Why experience matters
February 6, 2012
The only source of knowledge is experience. Albert Einstein.
If you’ve read our blog before, or if you’ve been rooting around for the first time you will maybe have spotted that we’re great believers in the importance and value of experience.
OK, we would say that given that none of us have had the words Young Turks, whippersnappers or green used in recent descriptions of us.
Doth we protest too much? Doth we use it as a smokescreen behind which we wail and gnash teeth praying for the return of that great man, Johannes Gutenberg? Doth we tremble in corners as electronic equipment flashes around the room and young men with stubble and strangely sculpted beardery mumble coded words?
No, of course we dothn’t.
Sure, we may not have adopted Call of Duty: Modern Warfare 3 or Assassin’s Creed: Revelations as our evening hobby of choice.? We may not knock back Jagerbombs faster than you can say “Watch out! Doodlebug!” (Eh, actually, you do – Ed). We may not even like TOWIE.

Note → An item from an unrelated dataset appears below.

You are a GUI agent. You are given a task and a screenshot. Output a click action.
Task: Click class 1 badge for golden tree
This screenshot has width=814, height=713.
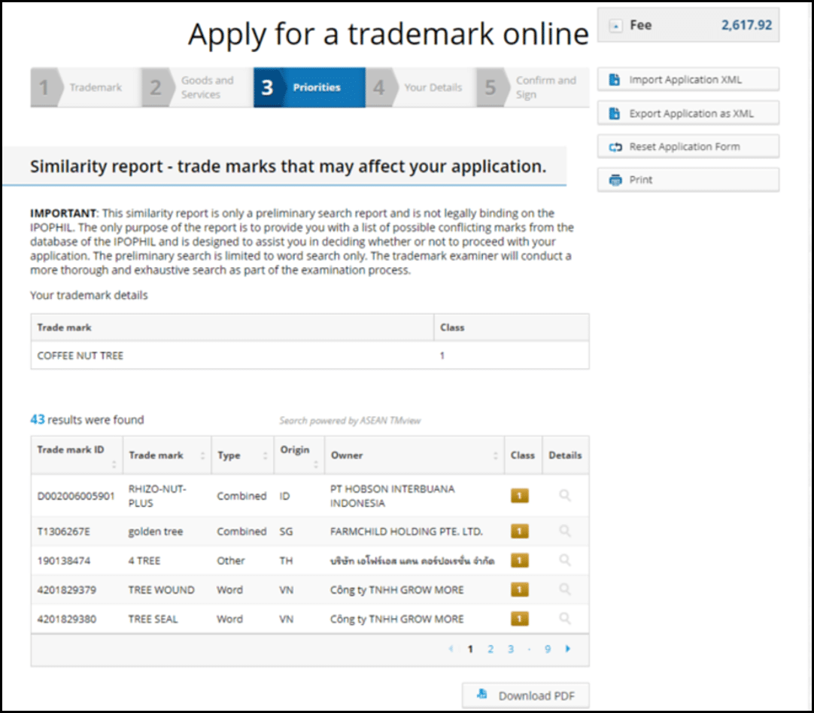(519, 532)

But, and it’s a big but, we’ve learned a few things along the way.
And we’re not yet lining up to join that fine organisation The Colostomy Association.
So, what’s so great about being old?
Well, for a start, we’re not old; we’re experienced and as Jimi Hendrix so succinctly put it:
I know, I know you probably scream and cry
That your little world won’t let you go
But who in your measly little world
Are you trying to prove that
You’re made out of gold and, eh, can’t be sold
Enjoy it here in full and in context…
Sure, it’s a drug fuelled route to Nirvana but it’s a mind opening trip and hey, we’ve been on a few trips of our own over the years; not, of course that any of them were taken in a form of illegal intoxication you understand.

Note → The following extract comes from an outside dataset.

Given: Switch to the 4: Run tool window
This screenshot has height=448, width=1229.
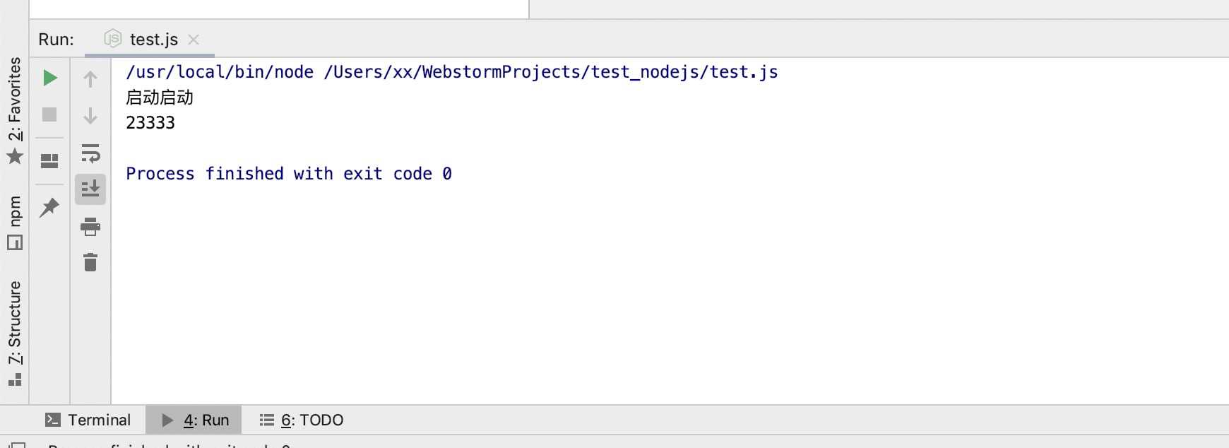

What doesn’t kill you makes you stronger they say? And it’s true.
The day the hired Ferrari bashed into the hired super-powerboat on an Italian quayside taught us never again to attempt pinpoint braking manoeuvres on Italian quaysides using hired equipment and Italian stuntmen in commercials again.
Wearing faux sealskin tight fitting trousers in a hot London studio immediately became a lifelong no no.
Calling a client a twat behind his back and pressing reply instead of forward was a lesson to be hung onto forever.
500 movies, 100 plays, 300 exhibitions, 1,000 books, 3 video games, 1,652 TV series, 2,000 albums, 10 houses, 1,000 holidays, 30 frescos , 60 murals, 182 altars, 182 knaves, 20 temples, 65 graveyards, 50 wakes, 200 weddings, 37 christenings, 1 near death experience, 6 broken bones, a broken heart (or two): all of these shaped us into a team that can take a brief and apply a bit of life to the solution.
Colour, light and shade, mood and tone? They all come from experience.
Mike Yarwood, God love him, Alistair McGown, Steve Cooogan even; they didn’t just turn into great impersonators overnight.
They listened, crafted and practiced. They drew on experience.
Many bands’ first albums are brilliant. But that’s because they, usually, have been honing and shaping their sound in obscurity, touring their asses off, getting better and better.
Album number two? Crap.
Rushed out, unformed ideas, badly executed. And then, a sabbatical, while they learn from their experiences; the early ones good, the latter disappointing. Quite often album number three (that difficult third album) comes out more mature, better crafted, more considered than their first two. Either that or they disappear without trace because they only ever had one good album in them.
Us? We’re long past that difficult third album.
Think of us more like Paul Weller. Constantly trying our best to engage new ideas, find new stimuli, create new looks.
But please, don’t ever think of us as The Style Council.